On 02/03/2014 11:35 AM, Goswin von Brederlow wrote:
> On the source level you can change a method by inheriting the old
> class and implementing the method again. But you seem to want to
> change the method at runtime. Problem there is that all instances of a
> class afaik have the same virtual table to dispatch methods.
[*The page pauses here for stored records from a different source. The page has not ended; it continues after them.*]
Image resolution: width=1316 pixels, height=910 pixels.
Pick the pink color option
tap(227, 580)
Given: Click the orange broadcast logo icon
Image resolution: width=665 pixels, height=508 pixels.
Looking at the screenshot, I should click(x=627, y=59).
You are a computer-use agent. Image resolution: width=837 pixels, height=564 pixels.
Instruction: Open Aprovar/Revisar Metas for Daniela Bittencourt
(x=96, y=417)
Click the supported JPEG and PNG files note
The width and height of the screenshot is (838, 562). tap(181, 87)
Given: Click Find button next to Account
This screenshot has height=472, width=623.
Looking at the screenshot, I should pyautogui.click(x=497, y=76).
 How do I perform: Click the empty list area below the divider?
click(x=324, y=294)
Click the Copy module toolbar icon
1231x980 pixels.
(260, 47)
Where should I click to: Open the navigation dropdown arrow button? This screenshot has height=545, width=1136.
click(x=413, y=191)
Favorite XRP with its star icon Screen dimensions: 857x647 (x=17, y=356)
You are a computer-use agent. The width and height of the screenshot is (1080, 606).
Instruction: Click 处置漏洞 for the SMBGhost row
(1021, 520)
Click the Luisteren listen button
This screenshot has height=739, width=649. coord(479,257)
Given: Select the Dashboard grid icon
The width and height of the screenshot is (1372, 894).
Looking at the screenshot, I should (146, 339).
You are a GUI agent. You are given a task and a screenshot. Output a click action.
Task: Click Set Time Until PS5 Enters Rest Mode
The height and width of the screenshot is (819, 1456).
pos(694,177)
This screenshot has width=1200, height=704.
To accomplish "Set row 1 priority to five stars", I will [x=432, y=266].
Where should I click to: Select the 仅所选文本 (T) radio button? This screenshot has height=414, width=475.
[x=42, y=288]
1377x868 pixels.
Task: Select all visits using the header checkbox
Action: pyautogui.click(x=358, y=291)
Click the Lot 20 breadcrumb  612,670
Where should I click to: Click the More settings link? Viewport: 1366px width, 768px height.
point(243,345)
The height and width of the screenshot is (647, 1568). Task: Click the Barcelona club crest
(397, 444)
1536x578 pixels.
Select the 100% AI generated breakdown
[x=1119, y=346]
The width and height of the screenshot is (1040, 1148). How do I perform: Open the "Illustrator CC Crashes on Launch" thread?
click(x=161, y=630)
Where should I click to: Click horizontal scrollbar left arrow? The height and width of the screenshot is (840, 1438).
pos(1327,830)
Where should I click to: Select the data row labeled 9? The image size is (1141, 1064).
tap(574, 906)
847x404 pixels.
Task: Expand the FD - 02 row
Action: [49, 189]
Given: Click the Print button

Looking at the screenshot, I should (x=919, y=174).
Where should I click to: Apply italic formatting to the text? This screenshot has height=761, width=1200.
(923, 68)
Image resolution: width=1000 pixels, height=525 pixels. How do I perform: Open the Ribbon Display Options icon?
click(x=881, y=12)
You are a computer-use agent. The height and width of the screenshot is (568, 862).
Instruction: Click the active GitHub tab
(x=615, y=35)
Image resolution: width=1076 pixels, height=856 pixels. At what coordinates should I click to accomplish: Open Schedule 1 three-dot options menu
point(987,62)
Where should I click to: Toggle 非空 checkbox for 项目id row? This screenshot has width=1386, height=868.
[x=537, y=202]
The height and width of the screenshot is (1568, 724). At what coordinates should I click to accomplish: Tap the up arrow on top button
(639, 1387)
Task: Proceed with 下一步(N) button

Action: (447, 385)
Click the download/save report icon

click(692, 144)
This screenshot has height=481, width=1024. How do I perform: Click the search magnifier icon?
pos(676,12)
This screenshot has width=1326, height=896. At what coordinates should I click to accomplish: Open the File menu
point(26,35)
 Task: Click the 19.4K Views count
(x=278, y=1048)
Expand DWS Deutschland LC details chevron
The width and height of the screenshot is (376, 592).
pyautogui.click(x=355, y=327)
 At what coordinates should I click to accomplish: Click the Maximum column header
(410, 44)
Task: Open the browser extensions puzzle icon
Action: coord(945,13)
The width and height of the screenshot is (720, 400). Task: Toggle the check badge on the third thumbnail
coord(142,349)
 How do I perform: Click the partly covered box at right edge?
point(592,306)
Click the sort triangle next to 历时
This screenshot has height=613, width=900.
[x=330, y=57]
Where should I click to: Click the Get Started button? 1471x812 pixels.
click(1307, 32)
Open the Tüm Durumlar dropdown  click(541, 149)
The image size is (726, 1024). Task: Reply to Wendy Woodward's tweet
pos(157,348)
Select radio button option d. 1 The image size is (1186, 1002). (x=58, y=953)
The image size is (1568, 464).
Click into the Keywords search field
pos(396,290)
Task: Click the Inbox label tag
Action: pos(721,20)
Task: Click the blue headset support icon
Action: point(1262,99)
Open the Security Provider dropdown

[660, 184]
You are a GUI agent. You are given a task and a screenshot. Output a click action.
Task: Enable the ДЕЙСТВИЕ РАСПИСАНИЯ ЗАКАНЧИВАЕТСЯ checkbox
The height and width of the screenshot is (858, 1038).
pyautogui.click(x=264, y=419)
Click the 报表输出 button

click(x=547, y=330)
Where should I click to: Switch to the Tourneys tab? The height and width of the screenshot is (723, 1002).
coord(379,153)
So
> changing a methong in one instance would change it in all.

Well, nothing prevent you from creating a fresh copy of the table for 
the new object, as in:

let unsafe_override (o : 'a) (ov : < .. >) : 'a =
   let o = Obj.repr (Oo.copy o) in
   let meths = Obj.dup (Obj.field o 0) in
   Obj.set_field o 0 meths;
   let nmeths : int = Obj.magic (Obj.field meths 0) in

   let ov = Obj.repr ov in
   let new_meths = Obj.field ov 0 in
   let nnew_meths : int = Obj.magic (Obj.field new_meths 0) in
   let i = ref 0 and j = ref 0 in
   while !i < nmeths && !j < nnew_meths do
     let tag : int = Obj.magic (Obj.field meths (3 + 2 * !i)) in
     let ntag : int = Obj.magic (Obj.field new_meths (3 + 2 * !j)) in
     if tag < ntag then incr i
     else if ntag < tag then incr j
     else begin
       let f : _ -> _ = Obj.magic (Obj.field new_meths (2 + 2 * !j)) in
       Obj.set_field meths (2 + 2 * !i) (Obj.magic (fun _ -> f ov));
       incr i;
       incr j
     end
   done;
   Obj.magic o


val unsafe_override : (< .. > as 'a) -> < .. > -> 'a = <fun>


This function returns a copy of its first argument (with the same type), 
where the methods which are also defined in the second argument are 
overridden with the implementation from the second argument (and when 
they are called, their "self" is the second argument).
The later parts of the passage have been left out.